- [Exercises to complete]:
1. From the Leopold II article, extract the passage starting at "Most of the monarchs" and ending at "Liège and Namur.".
2. Answer these questions from the Leopold II article:
(a) In what year did Leopold marry Marie-Henriette?
(b) Which two places did he get parliament to pay to fortify in 1887?
(c) In 1870, what share of Africa south of the Sahara was under the rule of indigenous chiefs or kings?
3. Proceed with the Leopold II article, picking up right after its last sentence.

- [Quoted passage]:
---

Leopold II, French in full Léopold-Louis-Philippe-Marie-Victor, Dutch in full Leopold Lodewijk Filips Maria Victor, (born April 9, 1835, Brussels, Belgium—died December 17, 1909, Laeken), king of the Belgians from 1865 to 1909. Keen on establishing Belgium as an imperial power, he led the first European efforts to develop the Congo River basin, making possible the formation in 1885 of the Congo Free State, annexed in 1908 as the Belgian Congo and now the Democratic Republic of the Congo. Although he played a significant role in the development of the modern Belgian state, he was also responsible for widespread atrocities committed under his rule against his colonial subjects.
The country of Belgium itself was only about five years old at the birth of Leopold II, who became the eldest surviving son of Leopold I, the first king of the Belgians, and his second wife, Louise-Marie of Orléans. Then, as they would be into the 21st century, most of the royal families of Europe were related. For instance, Leopold II was the first cousin of Queen Victoria of Britain. He became Duke of Brabant in 1846 and served in the Belgian army. In 1853 he married Marie-Henriette, daughter of the Austrian Archduke Joseph, Palatine of Hungary, and became king of the Belgians on his father’s death in December 1865.
Most of the monarchs in western Europe had been forced to largely yield political power to the electorate by the late 19th century, so Belgium’s parliament and cabinet were the real focus of power, but Leopold used the prestige of the monarchy to lobby for pet projects. Although the domestic affairs of his reign were dominated by a growing conflict between the Liberal and Catholic parties over suffrage and education issues, Leopold concentrated on developing the country’s defenses. Aware that Belgian neutrality, maintained during the Franco-German War (1870–71), was imperiled by the increasing strength of France and Germany, he persuaded parliament in 1887 to finance the fortification of Liège and Namur.
The royal coffers would become a central focus of Leopold’s life, and he once grumbled to German Emperor William II while watching a parade in Berlin, “There is really nothing left for us kings except money!” Leopold soon decided that the best way to acquire wealth would be by establishing an African colony, at a time when the great European “Scramble for Africa” was underway. In 1870 more than 80 percent of Africa south of the Sahara was under the rule of indigenous chiefs or kings. Forty years later virtually all of it had been transformed into European colonies, protectorates, or territories ruled by white settlers.

---

- [Provided material]:

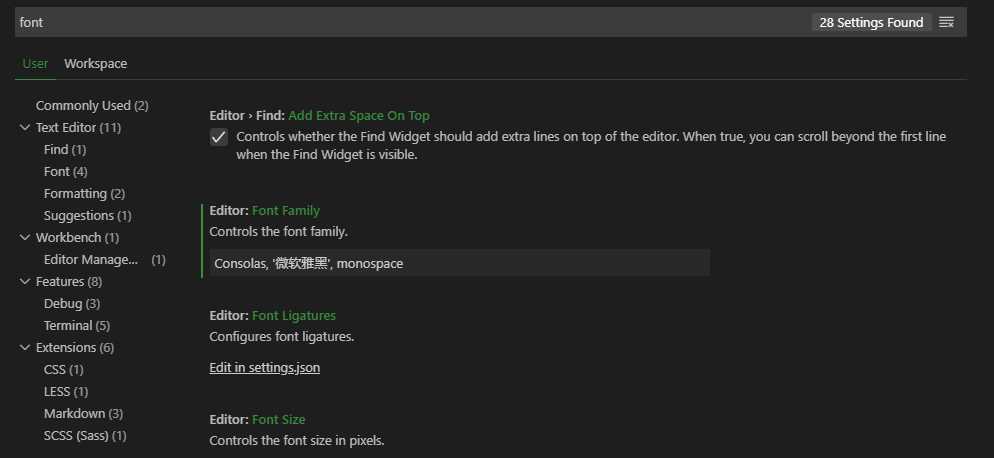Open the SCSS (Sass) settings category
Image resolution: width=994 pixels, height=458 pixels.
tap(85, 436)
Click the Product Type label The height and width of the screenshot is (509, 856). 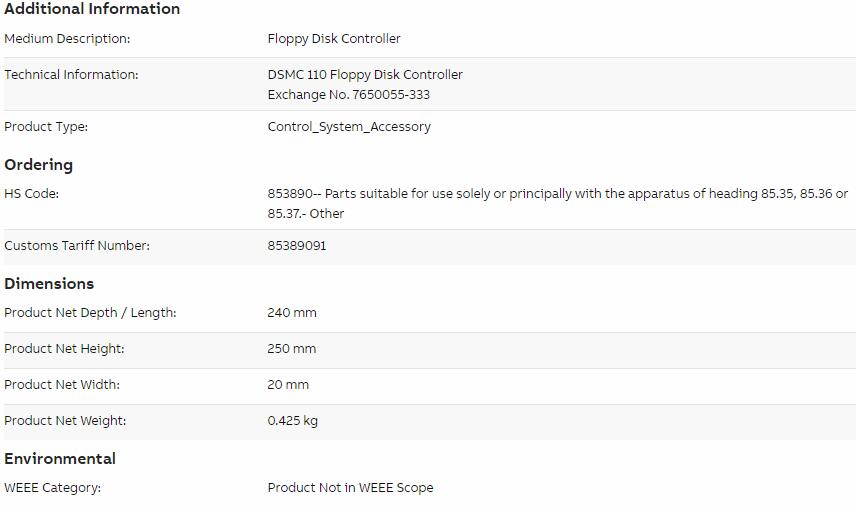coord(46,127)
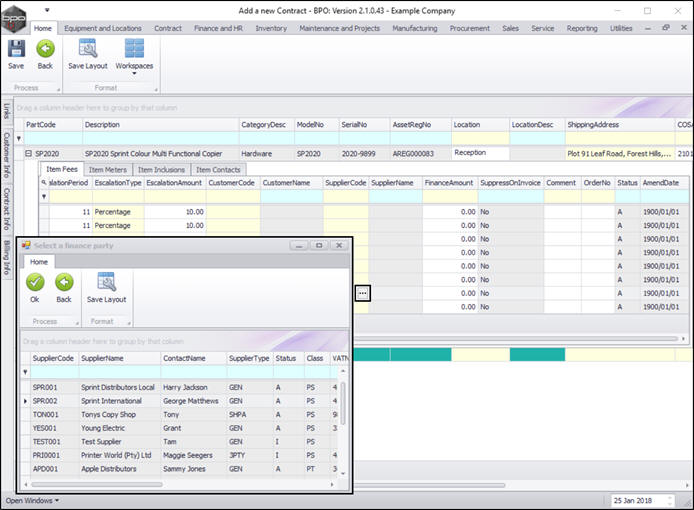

---

- [Answers to each task]:
1.
Most of the monarchs in western Europe had been forced to largely yield political power to the electorate by the late 19th century, so Belgium’s parliament and cabinet were the real focus of power, but Leopold used the prestige of the monarchy to lobby for pet projects. Although the domestic affairs of his reign were dominated by a growing conflict between the Liberal and Catholic parties over suffrage and education issues, Leopold concentrated on developing the country’s defenses. Aware that Belgian neutrality, maintained during the Franco-German War (1870–71), was imperiled by the increasing strength of France and Germany, he persuaded parliament in 1887 to finance the fortification of Liège and Namur.

2.
(a) 1853
(b) Liège and Namur
(c) More than 80 percent

3.
Presenting himself as a philanthropist eager to bring the benefits of Christianity, Western civilization, and commerce to African natives—a guise that he perpetuated for many years—Leopold hosted an international conference of explorers and geographers at the royal palace in Brussels in 1876. Several years later he hired the explorer Henry Morton Stanley to be his man in Africa. For five years Stanley traveled up and down the immense waterways of the Congo River basin, setting up trading posts, building roads, and persuading local chiefs—almost all of them illiterate—to sign treaties with Leopold. The treaties, some of which appear to have been subsequently doctored to Leopold’s liking, were then put to use by the Belgian monarch.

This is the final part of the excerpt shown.